Top of Data for this exercise
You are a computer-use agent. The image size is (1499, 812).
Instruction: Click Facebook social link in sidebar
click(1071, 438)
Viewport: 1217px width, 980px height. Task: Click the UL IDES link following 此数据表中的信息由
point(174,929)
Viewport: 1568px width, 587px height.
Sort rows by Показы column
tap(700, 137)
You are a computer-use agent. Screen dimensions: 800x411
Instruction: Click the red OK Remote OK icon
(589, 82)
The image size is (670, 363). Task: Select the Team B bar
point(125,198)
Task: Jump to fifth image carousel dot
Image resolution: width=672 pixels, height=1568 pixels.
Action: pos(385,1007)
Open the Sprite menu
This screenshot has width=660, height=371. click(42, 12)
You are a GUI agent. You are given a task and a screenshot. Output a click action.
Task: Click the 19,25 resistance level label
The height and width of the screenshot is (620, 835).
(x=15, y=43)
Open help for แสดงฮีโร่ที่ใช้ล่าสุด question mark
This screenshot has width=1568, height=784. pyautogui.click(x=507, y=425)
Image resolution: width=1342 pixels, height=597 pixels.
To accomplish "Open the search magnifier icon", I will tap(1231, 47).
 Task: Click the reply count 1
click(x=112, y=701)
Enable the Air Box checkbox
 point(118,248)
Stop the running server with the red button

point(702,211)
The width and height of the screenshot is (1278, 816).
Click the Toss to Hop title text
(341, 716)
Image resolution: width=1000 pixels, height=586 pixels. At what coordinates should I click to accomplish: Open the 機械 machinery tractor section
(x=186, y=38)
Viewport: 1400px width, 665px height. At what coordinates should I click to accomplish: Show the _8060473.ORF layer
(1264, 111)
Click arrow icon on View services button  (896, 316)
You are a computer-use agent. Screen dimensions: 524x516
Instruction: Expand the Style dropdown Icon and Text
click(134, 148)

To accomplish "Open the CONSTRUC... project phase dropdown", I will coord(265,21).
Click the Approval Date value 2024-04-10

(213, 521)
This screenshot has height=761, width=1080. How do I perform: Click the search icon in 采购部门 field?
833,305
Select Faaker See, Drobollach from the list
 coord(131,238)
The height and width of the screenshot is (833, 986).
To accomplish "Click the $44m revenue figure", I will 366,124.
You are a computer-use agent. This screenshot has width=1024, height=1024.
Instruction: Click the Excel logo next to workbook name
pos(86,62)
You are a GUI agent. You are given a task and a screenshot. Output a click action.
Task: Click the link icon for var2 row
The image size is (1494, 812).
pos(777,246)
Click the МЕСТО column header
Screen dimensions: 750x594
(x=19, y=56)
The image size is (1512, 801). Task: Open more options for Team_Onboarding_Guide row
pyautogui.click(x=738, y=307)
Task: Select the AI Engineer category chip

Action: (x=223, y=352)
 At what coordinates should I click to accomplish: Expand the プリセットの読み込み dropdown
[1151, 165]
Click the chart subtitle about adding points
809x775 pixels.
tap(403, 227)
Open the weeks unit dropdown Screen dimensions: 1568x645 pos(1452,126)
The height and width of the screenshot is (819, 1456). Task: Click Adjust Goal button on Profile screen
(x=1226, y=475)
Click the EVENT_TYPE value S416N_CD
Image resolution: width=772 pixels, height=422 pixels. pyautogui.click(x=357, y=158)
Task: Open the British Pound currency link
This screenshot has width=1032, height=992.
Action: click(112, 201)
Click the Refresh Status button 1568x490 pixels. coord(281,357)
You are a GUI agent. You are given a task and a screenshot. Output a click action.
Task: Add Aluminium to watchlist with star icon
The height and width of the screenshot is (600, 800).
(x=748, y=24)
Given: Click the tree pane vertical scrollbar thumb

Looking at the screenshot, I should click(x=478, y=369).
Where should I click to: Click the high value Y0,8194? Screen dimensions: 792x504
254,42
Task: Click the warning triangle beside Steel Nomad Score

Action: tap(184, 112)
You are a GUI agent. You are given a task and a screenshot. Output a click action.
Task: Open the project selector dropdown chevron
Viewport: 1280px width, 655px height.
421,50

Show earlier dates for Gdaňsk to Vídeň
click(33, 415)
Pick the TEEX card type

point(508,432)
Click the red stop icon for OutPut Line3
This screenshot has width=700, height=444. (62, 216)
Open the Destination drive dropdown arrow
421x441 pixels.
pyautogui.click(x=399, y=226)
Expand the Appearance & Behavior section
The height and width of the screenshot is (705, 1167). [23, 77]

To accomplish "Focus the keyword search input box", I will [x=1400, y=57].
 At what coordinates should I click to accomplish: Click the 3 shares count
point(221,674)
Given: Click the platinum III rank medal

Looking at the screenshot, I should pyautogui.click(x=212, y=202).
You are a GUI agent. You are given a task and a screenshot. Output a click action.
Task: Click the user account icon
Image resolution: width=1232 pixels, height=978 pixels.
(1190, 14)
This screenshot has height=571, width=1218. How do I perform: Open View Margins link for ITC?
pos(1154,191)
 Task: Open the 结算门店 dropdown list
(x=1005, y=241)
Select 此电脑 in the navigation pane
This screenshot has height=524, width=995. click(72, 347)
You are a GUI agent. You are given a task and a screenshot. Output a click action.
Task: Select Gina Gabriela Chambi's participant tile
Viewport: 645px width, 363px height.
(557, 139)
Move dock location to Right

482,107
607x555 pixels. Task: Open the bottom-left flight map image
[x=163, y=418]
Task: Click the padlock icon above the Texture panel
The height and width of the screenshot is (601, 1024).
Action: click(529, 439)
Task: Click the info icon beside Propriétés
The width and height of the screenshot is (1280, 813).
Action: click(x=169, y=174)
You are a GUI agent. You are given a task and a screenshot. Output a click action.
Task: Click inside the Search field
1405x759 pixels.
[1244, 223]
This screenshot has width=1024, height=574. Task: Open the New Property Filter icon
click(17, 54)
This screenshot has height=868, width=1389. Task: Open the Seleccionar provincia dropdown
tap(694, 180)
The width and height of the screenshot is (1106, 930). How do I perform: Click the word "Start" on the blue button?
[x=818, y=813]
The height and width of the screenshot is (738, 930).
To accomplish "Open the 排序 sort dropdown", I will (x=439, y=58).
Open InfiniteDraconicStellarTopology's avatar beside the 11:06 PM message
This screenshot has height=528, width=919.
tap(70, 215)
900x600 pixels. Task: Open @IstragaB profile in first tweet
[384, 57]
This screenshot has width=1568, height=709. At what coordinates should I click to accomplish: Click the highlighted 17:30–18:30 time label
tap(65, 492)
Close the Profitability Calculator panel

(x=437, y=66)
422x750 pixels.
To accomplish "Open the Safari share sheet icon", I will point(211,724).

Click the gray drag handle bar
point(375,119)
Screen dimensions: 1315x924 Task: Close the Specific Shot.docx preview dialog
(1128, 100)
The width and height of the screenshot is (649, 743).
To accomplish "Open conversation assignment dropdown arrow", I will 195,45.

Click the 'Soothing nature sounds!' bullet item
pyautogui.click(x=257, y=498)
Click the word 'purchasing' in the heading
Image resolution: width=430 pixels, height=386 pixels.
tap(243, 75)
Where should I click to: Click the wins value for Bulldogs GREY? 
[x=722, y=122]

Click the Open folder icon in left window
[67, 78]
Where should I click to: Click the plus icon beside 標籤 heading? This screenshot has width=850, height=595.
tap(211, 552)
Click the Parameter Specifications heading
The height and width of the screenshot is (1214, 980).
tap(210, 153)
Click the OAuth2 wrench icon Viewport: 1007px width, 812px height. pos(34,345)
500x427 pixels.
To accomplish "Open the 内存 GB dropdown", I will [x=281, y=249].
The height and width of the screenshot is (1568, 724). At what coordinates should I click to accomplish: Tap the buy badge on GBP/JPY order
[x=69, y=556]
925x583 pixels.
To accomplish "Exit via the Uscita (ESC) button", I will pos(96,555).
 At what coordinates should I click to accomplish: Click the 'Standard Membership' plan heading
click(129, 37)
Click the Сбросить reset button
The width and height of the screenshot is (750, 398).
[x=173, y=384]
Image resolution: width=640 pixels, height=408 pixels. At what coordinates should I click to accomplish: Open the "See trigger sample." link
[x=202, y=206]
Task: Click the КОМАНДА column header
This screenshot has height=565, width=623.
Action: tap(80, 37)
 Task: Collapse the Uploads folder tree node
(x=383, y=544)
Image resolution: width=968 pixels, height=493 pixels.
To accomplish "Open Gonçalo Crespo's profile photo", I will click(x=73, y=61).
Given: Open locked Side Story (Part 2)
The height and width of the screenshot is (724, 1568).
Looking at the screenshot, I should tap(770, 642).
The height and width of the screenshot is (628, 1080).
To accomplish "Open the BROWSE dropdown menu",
Bottom of Data for this exercise
→ **Exercise goal**
Where the line containing "925x583 pixels." appears in the records above, begin copying and continue through the last line; copy each line exactly and include no others.

→ **Response to this task**
925x583 pixels.
To accomplish "Exit via the Uscita (ESC) button", I will pos(96,555).
 At what coordinates should I click to accomplish: Click the 'Standard Membership' plan heading
click(129, 37)
Click the Сбросить reset button
The width and height of the screenshot is (750, 398).
[x=173, y=384]
Image resolution: width=640 pixels, height=408 pixels. At what coordinates should I click to accomplish: Open the "See trigger sample." link
[x=202, y=206]
Task: Click the КОМАНДА column header
This screenshot has height=565, width=623.
Action: tap(80, 37)
 Task: Collapse the Uploads folder tree node
(x=383, y=544)
Image resolution: width=968 pixels, height=493 pixels.
To accomplish "Open Gonçalo Crespo's profile photo", I will click(x=73, y=61).
Given: Open locked Side Story (Part 2)
The height and width of the screenshot is (724, 1568).
Looking at the screenshot, I should tap(770, 642).
The height and width of the screenshot is (628, 1080).
To accomplish "Open the BROWSE dropdown menu",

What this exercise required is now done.